■ STUDY MATERIAL

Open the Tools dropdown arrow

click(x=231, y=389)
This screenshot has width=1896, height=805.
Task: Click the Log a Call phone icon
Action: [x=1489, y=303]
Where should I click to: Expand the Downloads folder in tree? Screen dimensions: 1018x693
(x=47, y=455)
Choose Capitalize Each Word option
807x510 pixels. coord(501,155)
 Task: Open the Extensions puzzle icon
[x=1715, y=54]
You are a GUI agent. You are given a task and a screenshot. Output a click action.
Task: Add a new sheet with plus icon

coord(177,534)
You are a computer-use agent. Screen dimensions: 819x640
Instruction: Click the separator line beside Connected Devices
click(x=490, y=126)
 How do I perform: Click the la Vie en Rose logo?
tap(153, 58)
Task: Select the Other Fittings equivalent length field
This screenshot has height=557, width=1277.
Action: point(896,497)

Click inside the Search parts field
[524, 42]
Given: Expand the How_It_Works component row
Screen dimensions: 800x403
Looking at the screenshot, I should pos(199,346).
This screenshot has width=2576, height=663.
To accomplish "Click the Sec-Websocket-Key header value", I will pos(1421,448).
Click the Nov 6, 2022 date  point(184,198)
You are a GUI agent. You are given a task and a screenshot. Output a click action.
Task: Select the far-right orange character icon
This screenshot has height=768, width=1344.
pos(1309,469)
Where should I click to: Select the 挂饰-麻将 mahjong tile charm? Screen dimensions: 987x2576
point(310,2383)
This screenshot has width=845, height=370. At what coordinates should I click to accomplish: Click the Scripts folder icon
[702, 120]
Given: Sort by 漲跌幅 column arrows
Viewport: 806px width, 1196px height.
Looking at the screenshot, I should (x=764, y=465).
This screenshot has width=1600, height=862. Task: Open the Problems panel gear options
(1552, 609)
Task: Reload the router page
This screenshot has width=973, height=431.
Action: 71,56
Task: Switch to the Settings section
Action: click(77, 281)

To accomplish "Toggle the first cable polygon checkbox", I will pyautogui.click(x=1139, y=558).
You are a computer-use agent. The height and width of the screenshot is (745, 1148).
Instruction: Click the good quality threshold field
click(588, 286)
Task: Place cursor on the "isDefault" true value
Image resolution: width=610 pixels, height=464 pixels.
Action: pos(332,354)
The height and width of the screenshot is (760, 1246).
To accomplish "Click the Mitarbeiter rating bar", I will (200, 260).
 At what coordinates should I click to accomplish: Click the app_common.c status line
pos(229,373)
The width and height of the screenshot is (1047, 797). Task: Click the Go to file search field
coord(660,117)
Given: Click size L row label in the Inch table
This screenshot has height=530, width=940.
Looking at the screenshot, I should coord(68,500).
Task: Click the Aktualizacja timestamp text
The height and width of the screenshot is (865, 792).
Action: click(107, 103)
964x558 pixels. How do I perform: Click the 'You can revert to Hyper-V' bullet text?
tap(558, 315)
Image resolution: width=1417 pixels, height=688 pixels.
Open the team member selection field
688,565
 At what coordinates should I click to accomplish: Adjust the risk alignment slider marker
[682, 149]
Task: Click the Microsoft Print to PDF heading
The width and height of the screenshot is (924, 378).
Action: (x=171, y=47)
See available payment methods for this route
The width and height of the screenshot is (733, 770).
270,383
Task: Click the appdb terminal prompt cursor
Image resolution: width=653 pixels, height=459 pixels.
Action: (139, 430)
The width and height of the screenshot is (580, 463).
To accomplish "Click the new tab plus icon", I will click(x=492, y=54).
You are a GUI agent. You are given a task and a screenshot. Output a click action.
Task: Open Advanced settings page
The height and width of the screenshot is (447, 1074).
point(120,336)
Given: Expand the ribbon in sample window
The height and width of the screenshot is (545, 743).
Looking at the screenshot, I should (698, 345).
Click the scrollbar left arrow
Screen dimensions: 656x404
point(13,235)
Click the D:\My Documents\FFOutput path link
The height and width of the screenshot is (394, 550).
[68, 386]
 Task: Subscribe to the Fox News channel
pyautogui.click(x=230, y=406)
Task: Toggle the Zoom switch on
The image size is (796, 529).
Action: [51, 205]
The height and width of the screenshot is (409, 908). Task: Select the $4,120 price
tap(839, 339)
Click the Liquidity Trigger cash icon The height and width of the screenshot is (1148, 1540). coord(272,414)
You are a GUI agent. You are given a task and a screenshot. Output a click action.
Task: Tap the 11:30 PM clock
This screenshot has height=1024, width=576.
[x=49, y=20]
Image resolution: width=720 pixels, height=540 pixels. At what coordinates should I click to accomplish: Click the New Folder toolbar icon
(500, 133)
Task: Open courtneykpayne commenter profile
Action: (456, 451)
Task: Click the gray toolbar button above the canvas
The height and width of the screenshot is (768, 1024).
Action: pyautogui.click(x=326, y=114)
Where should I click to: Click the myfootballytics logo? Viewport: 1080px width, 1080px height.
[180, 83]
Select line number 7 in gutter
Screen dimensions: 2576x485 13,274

■ TASK INSTRUCTIONS
Set the data down again in full. Keep it exact.

■ EXERCISE ANSWER
Open the Tools dropdown arrow

click(x=231, y=389)
This screenshot has width=1896, height=805.
Task: Click the Log a Call phone icon
Action: [x=1489, y=303]
Where should I click to: Expand the Downloads folder in tree? Screen dimensions: 1018x693
(x=47, y=455)
Choose Capitalize Each Word option
807x510 pixels. coord(501,155)
 Task: Open the Extensions puzzle icon
[x=1715, y=54]
You are a GUI agent. You are given a task and a screenshot. Output a click action.
Task: Add a new sheet with plus icon

coord(177,534)
You are a computer-use agent. Screen dimensions: 819x640
Instruction: Click the separator line beside Connected Devices
click(x=490, y=126)
 How do I perform: Click the la Vie en Rose logo?
tap(153, 58)
Task: Select the Other Fittings equivalent length field
This screenshot has height=557, width=1277.
Action: point(896,497)

Click inside the Search parts field
[524, 42]
Given: Expand the How_It_Works component row
Screen dimensions: 800x403
Looking at the screenshot, I should pos(199,346).
This screenshot has width=2576, height=663.
To accomplish "Click the Sec-Websocket-Key header value", I will pos(1421,448).
Click the Nov 6, 2022 date  point(184,198)
You are a GUI agent. You are given a task and a screenshot. Output a click action.
Task: Select the far-right orange character icon
This screenshot has height=768, width=1344.
pos(1309,469)
Where should I click to: Select the 挂饰-麻将 mahjong tile charm? Screen dimensions: 987x2576
point(310,2383)
This screenshot has width=845, height=370. At what coordinates should I click to accomplish: Click the Scripts folder icon
[702, 120]
Given: Sort by 漲跌幅 column arrows
Viewport: 806px width, 1196px height.
Looking at the screenshot, I should (x=764, y=465).
This screenshot has width=1600, height=862. Task: Open the Problems panel gear options
(1552, 609)
Task: Reload the router page
This screenshot has width=973, height=431.
Action: 71,56
Task: Switch to the Settings section
Action: click(77, 281)

To accomplish "Toggle the first cable polygon checkbox", I will pyautogui.click(x=1139, y=558).
You are a computer-use agent. The height and width of the screenshot is (745, 1148).
Instruction: Click the good quality threshold field
click(588, 286)
Task: Place cursor on the "isDefault" true value
Image resolution: width=610 pixels, height=464 pixels.
Action: pos(332,354)
The height and width of the screenshot is (760, 1246).
To accomplish "Click the Mitarbeiter rating bar", I will (200, 260).
 At what coordinates should I click to accomplish: Click the app_common.c status line
pos(229,373)
The width and height of the screenshot is (1047, 797). Task: Click the Go to file search field
coord(660,117)
Given: Click size L row label in the Inch table
This screenshot has height=530, width=940.
Looking at the screenshot, I should coord(68,500).
Task: Click the Aktualizacja timestamp text
The height and width of the screenshot is (865, 792).
Action: click(107, 103)
964x558 pixels. How do I perform: Click the 'You can revert to Hyper-V' bullet text?
tap(558, 315)
Image resolution: width=1417 pixels, height=688 pixels.
Open the team member selection field
688,565
 At what coordinates should I click to accomplish: Adjust the risk alignment slider marker
[682, 149]
Task: Click the Microsoft Print to PDF heading
The width and height of the screenshot is (924, 378).
Action: (x=171, y=47)
See available payment methods for this route
The width and height of the screenshot is (733, 770).
270,383
Task: Click the appdb terminal prompt cursor
Image resolution: width=653 pixels, height=459 pixels.
Action: (139, 430)
The width and height of the screenshot is (580, 463).
To accomplish "Click the new tab plus icon", I will click(x=492, y=54).
You are a GUI agent. You are given a task and a screenshot. Output a click action.
Task: Open Advanced settings page
The height and width of the screenshot is (447, 1074).
point(120,336)
Given: Expand the ribbon in sample window
The height and width of the screenshot is (545, 743).
Looking at the screenshot, I should (698, 345).
Click the scrollbar left arrow
Screen dimensions: 656x404
point(13,235)
Click the D:\My Documents\FFOutput path link
The height and width of the screenshot is (394, 550).
[68, 386]
 Task: Subscribe to the Fox News channel
pyautogui.click(x=230, y=406)
Task: Toggle the Zoom switch on
The image size is (796, 529).
Action: [51, 205]
The height and width of the screenshot is (409, 908). Task: Select the $4,120 price
tap(839, 339)
Click the Liquidity Trigger cash icon The height and width of the screenshot is (1148, 1540). coord(272,414)
You are a GUI agent. You are given a task and a screenshot. Output a click action.
Task: Tap the 11:30 PM clock
This screenshot has height=1024, width=576.
[x=49, y=20]
Image resolution: width=720 pixels, height=540 pixels. At what coordinates should I click to accomplish: Click the New Folder toolbar icon
(500, 133)
Task: Open courtneykpayne commenter profile
Action: (456, 451)
Task: Click the gray toolbar button above the canvas
The height and width of the screenshot is (768, 1024).
Action: pyautogui.click(x=326, y=114)
Where should I click to: Click the myfootballytics logo? Viewport: 1080px width, 1080px height.
[180, 83]
Select line number 7 in gutter
Screen dimensions: 2576x485 13,274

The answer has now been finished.